Sin duda, señor Diarista, sin duda. Mis principios no me permiten negar esta verdad. ¿Quién duda que sería mejor manifestación de regocijo construir un camino o un puente; fundar una escuela de primeras letras o alguna institución de caridad; casar doncellas huérfanas y virtuosas; animar artistas pobres e ingeniosos, etc., etc,…? ¿Habrá algún corazón tan frío, tan insensible que no suscriba a estas ideas? ¡Ojalá que penetrasen el corazón de los poderosos, como ahora agitan el mío!
Pero confiese usted que estamos aún muy distantes de ellas. Los progresos del espíritu humano son naturalmente muy lentos, y por desgracia sólo sus últimos pasos se encaminarán a la moral. Esta especie de perfección se halla en cierto sentido dependiente de la de la razón y el gusto. No nos empeñemos, pues, en hacerle saltar, porque dará de hocicos en mil despeñaderos; dejémosle andar a su paso, que él llegará a su término.

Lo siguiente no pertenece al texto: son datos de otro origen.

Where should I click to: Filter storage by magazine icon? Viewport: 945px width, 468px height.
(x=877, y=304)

Entretanto temporicemos con sus flaquezas, y contentémonos con dar mejor dirección a su vanidad, que es la mayor de ellas. Hagamos que prefiera lo sólido a lo aparente y lo útil a lo agradable; y después podremos llevarle de lo útil a lo más útil, y de lo bueno a lo mejor. ¡Dichosa la nación cuando todos los españoles levanten a tan alto punto su vanidad!
Mientras tanto sigamos la corriente del día, y tratemos sólo de mejorar su dirección. Si yo fuese un poderoso… Pero usted querrá que aplique mis reflexiones, y que acabe con algún proyecto conforme a ellas. Pues allá va.

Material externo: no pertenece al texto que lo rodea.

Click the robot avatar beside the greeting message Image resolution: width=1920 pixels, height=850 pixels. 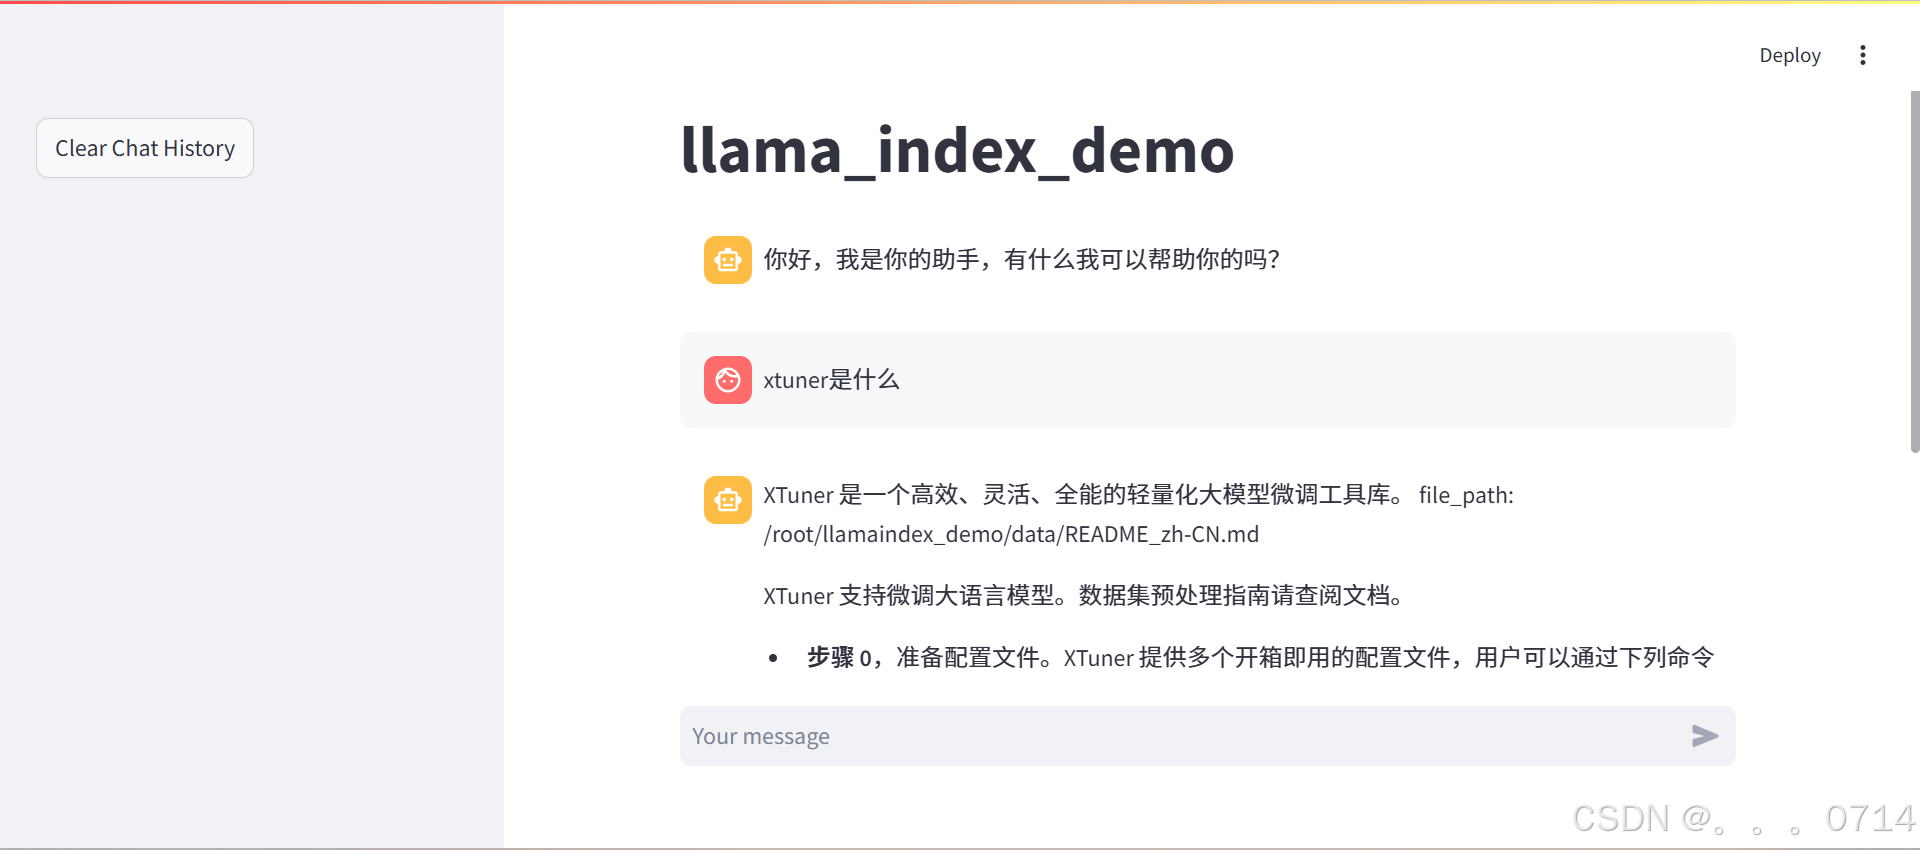[728, 259]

Si yo fuese un poderoso, repito, levantaría sobre un magnífico embasamento de mármol un obelisco de cincuenta pies o más de altura, de buena piedra berroqueña, de una sola pieza, si ser pudiese; le ceñiría con un bello enverjado de bronce; le adornaría con ornatos y emblemas del mejor gusto, o bien dejaría este cuidado a los herederos de mi nombre, y entre otras inscripciones, en el frente principal del embasamento haría poner en letras de oro la siguiente:
A CARLOSO Y LUISA,
REYES DE ESPAñA Y DE LAS INDIAS,
PADRES DE LA PATRIA,
EN MEMORIA DEL FELIZ DESPOSORIO
DE FERNANDO Y CARLOTA,
PRINCIPES DE ASTURIAS,
DELICIA Y ESPERANZA DE LA NACIóN.
D.D.
G.D.J.O.P.L.C.E.E.R.C.D.B.
A. M.DCCC.II.
¿Y el sitio, dirá usted? Le dejo a su disposición. Sea señalado por razones de decoro público, y esto basta para que sea el mejor. Mas do quiera que se levanten estos monumentos, siempre conservarán la memoria de su objeto, y los nombres de los dedicantes.
¿Es el amor puro, es la ambición solapada, es solamente la vanidad, aunque presentada de perfil, lo que inspira estas dedicaciones? Sea cual fuere su impulso, sea cual fuere su fin, el pensamiento deberá llenarlos cumplidamente.
Esto querría yo que hiciesen nuestros poderosos, entretanto que no estuviesen íntimamente persuadidos de que no el lujo público, sino la pública beneficencia debe dictar el mejor, el más digno obsequio que pueden hacer a sus reyes, y la mejor, la más sublime demostración, de su concurrencia al regocijo universal.
Perdone usted, señor Diarista, que haya distraído por un instante su atención, y si mis ideas le pareciesen dignas de la del público, tenga la bondad de comunicárselas en su periódico, mientras queda de usted su más afecto servidor.